[start of SOURCE PASSAGE]

If that simplifies the patchset, I think it's a good idea. Thanks!
--
To unsubscribe from this list: send the line "unsubscribe netfilter-devel" in
the body of a message to majordomo@vger.kernel.org
More majordomo info at  http://vger.kernel.org/majordomo-info.html
Patrick McHardy Aug. 8, 2015, 3:53 p.m. UTC | #10
On 06.08, Pablo Neira Ayuso wrote:
> > That might work if the message ordering is then guaranteed. However I think
> > we can fix this case without changing NEWGEN. Let me think about that a bit,
> > for now just taking care of the genid checks correctly seems like a good
> > step forward.
> 
> But we can catch this problem through ->res_id, OK?

Have to look at it in detail. Currently sitting at the airport, will
take me a bit.

> > BTW, we also need to adjust loop detection to only take into account
> > active rules, active chains, active sets etc.
> 
> Indeed, thanks Patrick.
> 
> Will you take care of this? It would be great to have a fix for these
> in this merge window. On top of that, I have a patchset here to add

Sure. I already have this in my patches, however I'll wait for your new
patchset so I can test on top of it.

> named expressions as you suggested as a generic way to implement named
> counters (or any other stateful expression) and I need that this is
> fixed first so I don't need to add another ugly _INACTIVE flag to the
> nft_nexpr object.
> 
> Let me know, thanks!

I agree, the _INACTIVE flags need to go.

[end of SOURCE PASSAGE]

TASKS:
A – Answer each question using the netfilter mailing-list thread:
(i) Where is Patrick McHardy sitting when he writes his reply?
(ii) Loop detection must be adjusted to take into account only which items?
(iii) What does Pablo Neira Ayuso's patchset add?
B – According to the netfilter mailing-list thread, why does Pablo Neira Ayuso need the problem fixed before his named-expressions patchset? Answer in one to three sentences.
C – Write a continuation of the netfilter mailing-list thread that picks up after its final sentence.
The lines that follow are from a separate source unrelated to the netfilter thread.

[start of DATASET SECTION]

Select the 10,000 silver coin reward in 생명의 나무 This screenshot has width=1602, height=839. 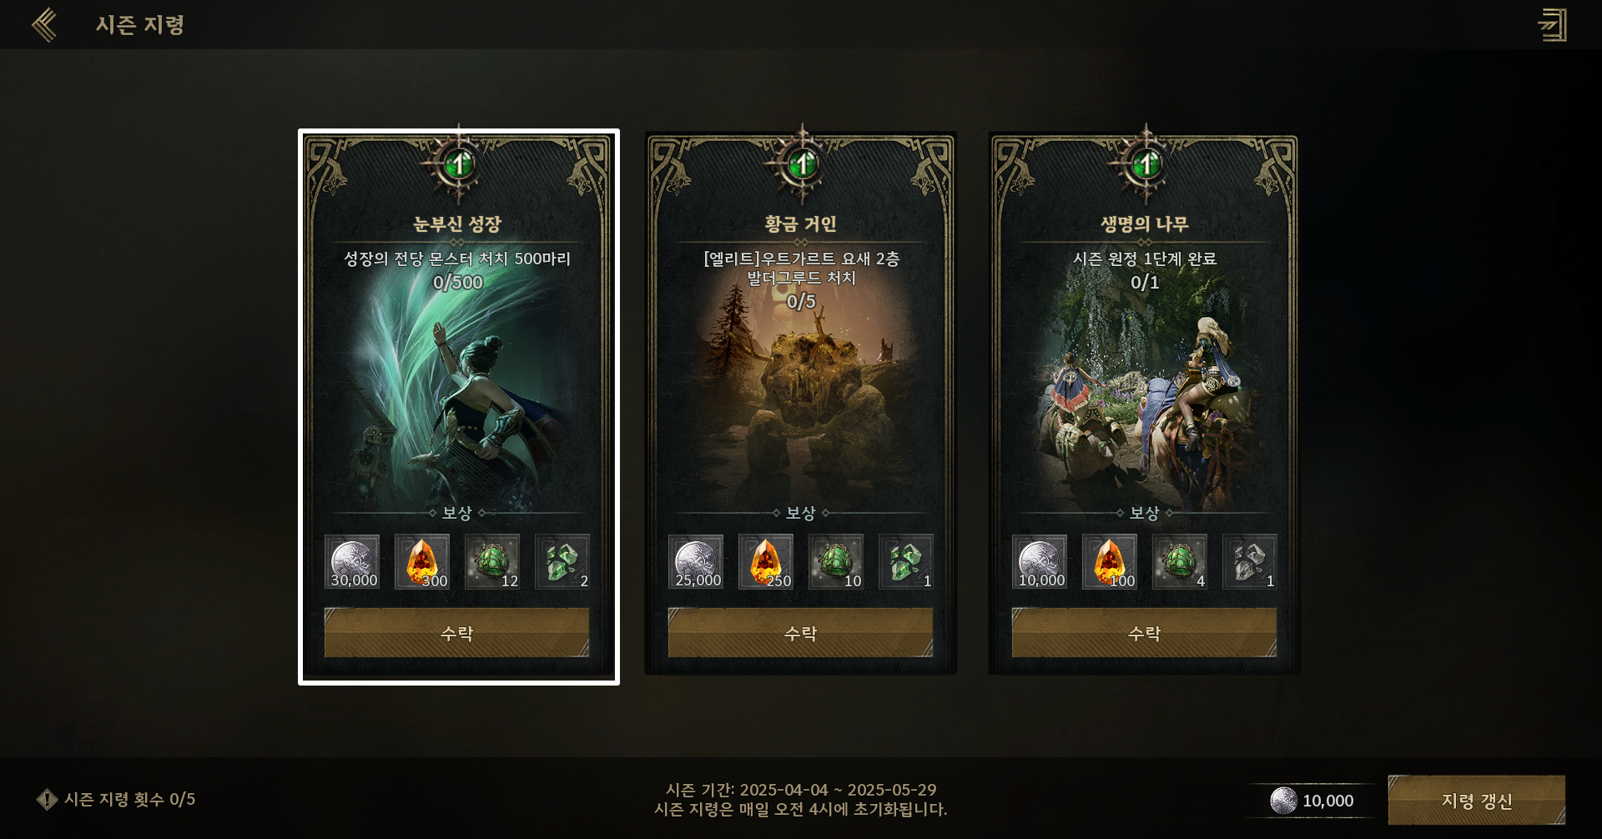pyautogui.click(x=1040, y=561)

[end of DATASET SECTION]

RESULTS FOR THE EXERCISE:
A –
(i) At the airport.
(ii) Active rules, active chains, active sets, and so on.
(iii) Named expressions, as a generic way to implement named counters or any other stateful expression.

B – He needs the fix first so that he does not have to add another ugly _INACTIVE flag to the nft_nexpr object.

C –
--
To unsubscribe from this list: send the line "unsubscribe netfilter-devel" in
the body of a message to majordomo@vger.kernel.org
More majordomo info at  http://vger.kernel.org/majordomo-info.html
Patrick McHardy Aug. 10, 2015, 7:56 a.m. UTC | #11
On 06.08, Pablo Neira Ayuso wrote:
> On Wed, Aug 05, 2015 at 11:09:16AM +0200, Patrick McHardy wrote:
> > > > > We shouldn't check if the object is active from the lookup function if
> > > > > we're in the middle of a transaction, since we hold the lock there is
> > > > > no way we can see inactive objects in the list. There's only one
> > > > > transaction at the same time.
> > > > 
> > > > That's not entirely correct. Dump continuations happen asynchronously to
> > > > netlink modifications and commit operations, so the genid may bump in the
> > > > middle. We can get an inconsistent view if we have:
> > > > 
> > > > 			dump set elements from set x table y
> > > > delete table y
> > > > create table y
> > > > create set x
> > > > begin commit
> > > > 			continue dump from new set
> > > 
> > > We catch this from the nfnlhdr->res_id field in the nfnetlink message,
> > > but see below.
> > > 
> > > > commit, send NEWGEN
> > > > 
> > > > Sure, we will get a NEWGEN message, but at that time we might already have
> > > > sent a full message for the new table/set since that message is only send
> > > > after the commit is completed.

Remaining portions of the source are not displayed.